*** Entries shown ***

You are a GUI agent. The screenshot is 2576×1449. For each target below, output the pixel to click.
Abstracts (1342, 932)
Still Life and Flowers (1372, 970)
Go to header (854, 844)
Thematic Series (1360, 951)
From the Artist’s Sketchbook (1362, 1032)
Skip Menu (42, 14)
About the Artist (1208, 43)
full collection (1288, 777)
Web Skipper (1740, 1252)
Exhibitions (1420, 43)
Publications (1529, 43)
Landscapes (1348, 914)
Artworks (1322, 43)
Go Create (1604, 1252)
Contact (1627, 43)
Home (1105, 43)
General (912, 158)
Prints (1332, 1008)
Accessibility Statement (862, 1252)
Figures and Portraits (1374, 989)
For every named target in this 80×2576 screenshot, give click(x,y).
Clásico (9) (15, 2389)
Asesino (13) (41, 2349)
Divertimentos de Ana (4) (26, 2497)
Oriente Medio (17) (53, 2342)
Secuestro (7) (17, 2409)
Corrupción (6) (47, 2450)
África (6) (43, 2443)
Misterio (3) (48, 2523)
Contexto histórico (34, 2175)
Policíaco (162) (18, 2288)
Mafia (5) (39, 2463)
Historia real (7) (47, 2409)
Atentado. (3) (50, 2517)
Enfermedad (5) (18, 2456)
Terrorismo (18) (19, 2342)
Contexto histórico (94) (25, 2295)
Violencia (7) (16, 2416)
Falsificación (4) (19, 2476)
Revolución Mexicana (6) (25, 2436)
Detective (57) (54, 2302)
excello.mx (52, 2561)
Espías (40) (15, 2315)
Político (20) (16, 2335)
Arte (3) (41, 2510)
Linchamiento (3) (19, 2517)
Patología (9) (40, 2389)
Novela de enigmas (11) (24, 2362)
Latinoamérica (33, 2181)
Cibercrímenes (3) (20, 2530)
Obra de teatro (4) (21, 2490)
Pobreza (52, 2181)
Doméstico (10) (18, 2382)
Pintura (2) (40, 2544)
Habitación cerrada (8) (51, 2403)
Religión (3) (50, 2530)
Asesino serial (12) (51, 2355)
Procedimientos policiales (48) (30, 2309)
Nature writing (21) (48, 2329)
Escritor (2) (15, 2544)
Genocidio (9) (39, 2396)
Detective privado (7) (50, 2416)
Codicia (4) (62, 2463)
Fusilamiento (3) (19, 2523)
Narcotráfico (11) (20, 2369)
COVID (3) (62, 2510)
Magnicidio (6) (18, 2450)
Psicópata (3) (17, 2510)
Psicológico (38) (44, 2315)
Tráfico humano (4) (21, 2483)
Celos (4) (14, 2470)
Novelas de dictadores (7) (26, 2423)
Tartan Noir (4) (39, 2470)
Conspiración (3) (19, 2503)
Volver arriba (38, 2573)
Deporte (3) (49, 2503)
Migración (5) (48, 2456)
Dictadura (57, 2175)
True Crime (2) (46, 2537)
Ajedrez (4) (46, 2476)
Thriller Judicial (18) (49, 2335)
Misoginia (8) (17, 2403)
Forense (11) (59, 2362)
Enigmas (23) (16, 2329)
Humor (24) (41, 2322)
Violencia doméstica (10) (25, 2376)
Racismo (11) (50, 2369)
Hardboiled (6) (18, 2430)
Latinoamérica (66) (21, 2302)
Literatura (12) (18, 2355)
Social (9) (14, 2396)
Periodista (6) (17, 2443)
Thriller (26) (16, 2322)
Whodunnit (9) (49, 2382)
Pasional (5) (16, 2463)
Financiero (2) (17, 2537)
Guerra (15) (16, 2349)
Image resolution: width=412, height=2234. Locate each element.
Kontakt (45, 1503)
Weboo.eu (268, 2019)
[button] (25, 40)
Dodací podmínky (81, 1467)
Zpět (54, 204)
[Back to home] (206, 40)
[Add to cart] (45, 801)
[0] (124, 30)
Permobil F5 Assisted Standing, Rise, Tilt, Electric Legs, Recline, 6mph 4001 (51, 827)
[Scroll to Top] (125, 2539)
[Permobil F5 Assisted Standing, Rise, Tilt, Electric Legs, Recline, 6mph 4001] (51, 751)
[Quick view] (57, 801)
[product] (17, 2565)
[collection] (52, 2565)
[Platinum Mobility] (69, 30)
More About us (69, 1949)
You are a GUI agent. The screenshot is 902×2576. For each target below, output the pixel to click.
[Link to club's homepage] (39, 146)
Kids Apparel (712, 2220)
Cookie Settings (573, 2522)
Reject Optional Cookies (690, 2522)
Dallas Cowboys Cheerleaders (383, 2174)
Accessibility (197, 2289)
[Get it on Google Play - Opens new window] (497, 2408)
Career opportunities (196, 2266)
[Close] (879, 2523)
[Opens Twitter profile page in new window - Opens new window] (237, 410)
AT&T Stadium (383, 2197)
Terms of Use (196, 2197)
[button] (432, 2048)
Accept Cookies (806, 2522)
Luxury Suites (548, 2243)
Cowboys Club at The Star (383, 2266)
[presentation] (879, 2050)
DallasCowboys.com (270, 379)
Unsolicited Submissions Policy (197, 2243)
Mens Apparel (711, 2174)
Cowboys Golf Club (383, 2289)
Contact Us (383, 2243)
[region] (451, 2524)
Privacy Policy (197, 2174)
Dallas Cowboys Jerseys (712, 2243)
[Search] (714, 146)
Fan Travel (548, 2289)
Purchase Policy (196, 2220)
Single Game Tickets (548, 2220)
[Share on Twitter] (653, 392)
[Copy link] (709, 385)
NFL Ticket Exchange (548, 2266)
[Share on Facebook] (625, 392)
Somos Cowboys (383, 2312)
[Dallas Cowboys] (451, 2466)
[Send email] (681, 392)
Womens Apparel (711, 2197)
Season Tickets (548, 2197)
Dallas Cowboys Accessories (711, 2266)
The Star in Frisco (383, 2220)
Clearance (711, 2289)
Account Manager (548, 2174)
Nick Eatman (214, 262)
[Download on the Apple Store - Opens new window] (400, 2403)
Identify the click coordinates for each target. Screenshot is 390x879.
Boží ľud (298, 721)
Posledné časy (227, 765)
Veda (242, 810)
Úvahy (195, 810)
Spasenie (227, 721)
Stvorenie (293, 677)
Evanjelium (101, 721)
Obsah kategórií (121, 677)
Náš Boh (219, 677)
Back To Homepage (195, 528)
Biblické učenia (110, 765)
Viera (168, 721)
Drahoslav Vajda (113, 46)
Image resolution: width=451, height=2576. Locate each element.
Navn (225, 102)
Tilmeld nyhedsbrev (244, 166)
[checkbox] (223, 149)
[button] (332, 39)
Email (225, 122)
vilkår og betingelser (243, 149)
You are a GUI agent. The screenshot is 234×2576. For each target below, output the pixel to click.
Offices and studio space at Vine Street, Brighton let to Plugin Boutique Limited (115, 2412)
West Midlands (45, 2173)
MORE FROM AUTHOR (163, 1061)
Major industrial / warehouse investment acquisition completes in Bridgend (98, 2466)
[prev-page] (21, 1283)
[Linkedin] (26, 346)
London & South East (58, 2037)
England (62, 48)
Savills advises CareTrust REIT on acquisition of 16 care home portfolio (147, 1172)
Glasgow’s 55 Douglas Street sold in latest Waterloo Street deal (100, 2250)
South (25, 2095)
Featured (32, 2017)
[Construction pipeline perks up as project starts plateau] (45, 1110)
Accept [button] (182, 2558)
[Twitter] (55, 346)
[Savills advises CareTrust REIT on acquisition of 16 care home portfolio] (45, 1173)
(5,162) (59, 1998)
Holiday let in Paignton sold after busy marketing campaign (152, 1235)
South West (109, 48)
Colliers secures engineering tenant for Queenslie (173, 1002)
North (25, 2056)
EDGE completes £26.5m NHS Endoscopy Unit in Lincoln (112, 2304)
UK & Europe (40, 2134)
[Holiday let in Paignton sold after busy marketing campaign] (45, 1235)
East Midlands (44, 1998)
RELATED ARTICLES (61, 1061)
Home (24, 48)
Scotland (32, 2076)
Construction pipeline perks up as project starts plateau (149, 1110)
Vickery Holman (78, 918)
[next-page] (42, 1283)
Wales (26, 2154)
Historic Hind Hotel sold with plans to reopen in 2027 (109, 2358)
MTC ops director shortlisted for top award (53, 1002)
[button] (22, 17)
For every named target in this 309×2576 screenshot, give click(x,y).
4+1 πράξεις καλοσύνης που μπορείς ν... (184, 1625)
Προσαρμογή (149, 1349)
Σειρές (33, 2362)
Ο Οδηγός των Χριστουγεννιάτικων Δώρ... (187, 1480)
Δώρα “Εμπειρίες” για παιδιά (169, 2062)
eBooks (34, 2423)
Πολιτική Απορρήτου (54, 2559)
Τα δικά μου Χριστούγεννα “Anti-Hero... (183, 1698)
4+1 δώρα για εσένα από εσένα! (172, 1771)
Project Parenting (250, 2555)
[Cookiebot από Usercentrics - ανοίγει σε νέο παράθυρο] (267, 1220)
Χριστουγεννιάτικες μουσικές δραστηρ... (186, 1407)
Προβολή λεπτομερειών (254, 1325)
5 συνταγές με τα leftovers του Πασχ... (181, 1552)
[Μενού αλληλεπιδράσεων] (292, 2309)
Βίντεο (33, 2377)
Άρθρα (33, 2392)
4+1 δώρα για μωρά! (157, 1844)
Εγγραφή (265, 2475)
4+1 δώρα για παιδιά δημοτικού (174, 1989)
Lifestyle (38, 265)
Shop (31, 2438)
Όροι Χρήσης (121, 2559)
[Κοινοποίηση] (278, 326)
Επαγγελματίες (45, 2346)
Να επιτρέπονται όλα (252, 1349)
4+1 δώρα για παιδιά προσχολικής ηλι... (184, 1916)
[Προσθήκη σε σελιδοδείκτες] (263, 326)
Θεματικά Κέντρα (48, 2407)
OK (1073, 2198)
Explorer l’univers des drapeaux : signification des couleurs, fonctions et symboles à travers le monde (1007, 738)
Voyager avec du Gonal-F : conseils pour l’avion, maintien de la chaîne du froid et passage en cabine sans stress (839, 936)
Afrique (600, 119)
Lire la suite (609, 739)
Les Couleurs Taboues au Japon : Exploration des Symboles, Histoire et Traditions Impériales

*** End of Entries shown ***

Start at the line containing "Εγγραφή (265, 2475)" and copy each line through the last one in the records, exactly and with nothing added.

• The completed task:
Εγγραφή (265, 2475)
4+1 δώρα για παιδιά δημοτικού (174, 1989)
Lifestyle (38, 265)
Shop (31, 2438)
Όροι Χρήσης (121, 2559)
[Κοινοποίηση] (278, 326)
Επαγγελματίες (45, 2346)
Να επιτρέπονται όλα (252, 1349)
4+1 δώρα για παιδιά προσχολικής ηλι... (184, 1916)
[Προσθήκη σε σελιδοδείκτες] (263, 326)
Θεματικά Κέντρα (48, 2407)
OK (1073, 2198)
Explorer l’univers des drapeaux : signification des couleurs, fonctions et symboles à travers le monde (1007, 738)
Voyager avec du Gonal-F : conseils pour l’avion, maintien de la chaîne du froid et passage en cabine sans stress (839, 936)
Afrique (600, 119)
Lire la suite (609, 739)
Les Couleurs Taboues au Japon : Exploration des Symboles, Histoire et Traditions Impériales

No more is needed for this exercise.